BEGIN SOURCE RECORDS
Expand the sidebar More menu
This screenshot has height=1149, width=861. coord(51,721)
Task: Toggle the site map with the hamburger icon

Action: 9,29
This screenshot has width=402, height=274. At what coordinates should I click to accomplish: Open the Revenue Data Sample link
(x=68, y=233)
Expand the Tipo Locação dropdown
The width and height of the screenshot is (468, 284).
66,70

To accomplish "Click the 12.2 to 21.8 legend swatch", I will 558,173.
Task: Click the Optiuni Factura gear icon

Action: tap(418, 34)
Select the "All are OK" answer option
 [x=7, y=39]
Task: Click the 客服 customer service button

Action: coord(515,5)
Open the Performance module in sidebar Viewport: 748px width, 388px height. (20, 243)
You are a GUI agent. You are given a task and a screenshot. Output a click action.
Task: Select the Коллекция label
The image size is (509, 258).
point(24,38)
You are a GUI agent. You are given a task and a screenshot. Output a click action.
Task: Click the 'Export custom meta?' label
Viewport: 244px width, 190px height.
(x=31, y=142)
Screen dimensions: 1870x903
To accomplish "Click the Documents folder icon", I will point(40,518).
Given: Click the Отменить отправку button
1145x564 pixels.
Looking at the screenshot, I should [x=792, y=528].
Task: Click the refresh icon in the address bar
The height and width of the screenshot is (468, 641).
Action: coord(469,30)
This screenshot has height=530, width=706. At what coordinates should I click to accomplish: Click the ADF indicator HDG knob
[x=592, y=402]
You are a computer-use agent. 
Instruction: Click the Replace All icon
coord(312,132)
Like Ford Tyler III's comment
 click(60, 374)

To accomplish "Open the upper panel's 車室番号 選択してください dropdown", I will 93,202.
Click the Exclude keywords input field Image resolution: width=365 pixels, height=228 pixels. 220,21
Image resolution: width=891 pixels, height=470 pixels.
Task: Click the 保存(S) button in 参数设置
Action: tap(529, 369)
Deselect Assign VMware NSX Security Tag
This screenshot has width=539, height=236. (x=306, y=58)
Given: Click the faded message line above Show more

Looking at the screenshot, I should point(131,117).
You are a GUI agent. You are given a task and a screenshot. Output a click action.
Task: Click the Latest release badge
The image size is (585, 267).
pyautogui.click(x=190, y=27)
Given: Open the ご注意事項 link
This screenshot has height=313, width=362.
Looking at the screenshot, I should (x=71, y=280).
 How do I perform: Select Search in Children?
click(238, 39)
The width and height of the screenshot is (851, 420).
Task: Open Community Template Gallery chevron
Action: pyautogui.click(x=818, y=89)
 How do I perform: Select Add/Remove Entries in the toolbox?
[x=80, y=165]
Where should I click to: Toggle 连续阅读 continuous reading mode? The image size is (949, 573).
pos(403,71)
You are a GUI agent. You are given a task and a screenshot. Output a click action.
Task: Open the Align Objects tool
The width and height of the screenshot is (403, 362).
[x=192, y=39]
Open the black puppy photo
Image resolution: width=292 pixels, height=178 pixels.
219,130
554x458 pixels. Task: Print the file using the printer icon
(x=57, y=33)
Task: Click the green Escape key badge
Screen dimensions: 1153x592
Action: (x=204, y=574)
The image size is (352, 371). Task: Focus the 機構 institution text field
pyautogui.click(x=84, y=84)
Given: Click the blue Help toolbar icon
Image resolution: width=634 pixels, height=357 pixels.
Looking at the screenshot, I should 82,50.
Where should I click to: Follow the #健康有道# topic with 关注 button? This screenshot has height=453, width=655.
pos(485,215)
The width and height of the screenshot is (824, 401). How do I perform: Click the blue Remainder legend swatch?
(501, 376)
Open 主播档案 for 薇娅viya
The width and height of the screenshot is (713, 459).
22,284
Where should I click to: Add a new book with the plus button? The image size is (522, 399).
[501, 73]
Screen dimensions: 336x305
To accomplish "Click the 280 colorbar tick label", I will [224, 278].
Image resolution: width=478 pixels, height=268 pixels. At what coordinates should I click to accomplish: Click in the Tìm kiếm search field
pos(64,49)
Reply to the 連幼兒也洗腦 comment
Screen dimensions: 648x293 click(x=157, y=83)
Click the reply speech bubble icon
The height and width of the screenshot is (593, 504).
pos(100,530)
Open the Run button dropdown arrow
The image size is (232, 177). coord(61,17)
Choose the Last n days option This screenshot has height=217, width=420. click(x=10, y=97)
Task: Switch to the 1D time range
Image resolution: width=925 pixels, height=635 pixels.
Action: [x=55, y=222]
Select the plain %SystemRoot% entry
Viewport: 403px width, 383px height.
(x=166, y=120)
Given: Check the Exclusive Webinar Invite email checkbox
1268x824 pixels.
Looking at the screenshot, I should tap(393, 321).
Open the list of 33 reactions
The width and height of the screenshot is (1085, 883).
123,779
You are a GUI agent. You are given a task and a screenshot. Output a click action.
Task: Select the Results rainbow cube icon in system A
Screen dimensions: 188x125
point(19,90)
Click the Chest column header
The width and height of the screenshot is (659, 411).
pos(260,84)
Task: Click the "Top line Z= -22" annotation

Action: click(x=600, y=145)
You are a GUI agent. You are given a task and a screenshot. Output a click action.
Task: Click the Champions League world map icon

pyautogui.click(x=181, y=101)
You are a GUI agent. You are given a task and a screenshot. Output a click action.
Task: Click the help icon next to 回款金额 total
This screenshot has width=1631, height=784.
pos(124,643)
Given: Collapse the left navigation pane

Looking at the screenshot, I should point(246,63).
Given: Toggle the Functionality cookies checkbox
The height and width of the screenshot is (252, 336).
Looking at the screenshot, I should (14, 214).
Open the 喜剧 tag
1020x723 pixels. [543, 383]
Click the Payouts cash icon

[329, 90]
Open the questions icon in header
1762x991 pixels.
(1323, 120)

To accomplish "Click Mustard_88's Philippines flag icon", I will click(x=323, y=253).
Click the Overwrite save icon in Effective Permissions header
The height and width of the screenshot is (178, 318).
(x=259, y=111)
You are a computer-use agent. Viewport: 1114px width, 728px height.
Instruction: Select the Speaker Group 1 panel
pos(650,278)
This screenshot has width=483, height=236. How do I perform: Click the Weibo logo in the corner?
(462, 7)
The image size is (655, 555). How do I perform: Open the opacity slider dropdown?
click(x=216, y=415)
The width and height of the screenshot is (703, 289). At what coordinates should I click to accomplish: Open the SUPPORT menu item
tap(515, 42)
END SOURCE RECORDS
**WORK TASK:**
Among the lines above, repeat exactly those from the line with "Image resolution: width=478" to the line with "Choose the Last", counting both ends.

**WRITTEN REPLY:**
Image resolution: width=478 pixels, height=268 pixels. At what coordinates should I click to accomplish: Click in the Tìm kiếm search field
pos(64,49)
Reply to the 連幼兒也洗腦 comment
Screen dimensions: 648x293 click(x=157, y=83)
Click the reply speech bubble icon
The height and width of the screenshot is (593, 504).
pos(100,530)
Open the Run button dropdown arrow
The image size is (232, 177). coord(61,17)
Choose the Last n days option This screenshot has height=217, width=420. click(x=10, y=97)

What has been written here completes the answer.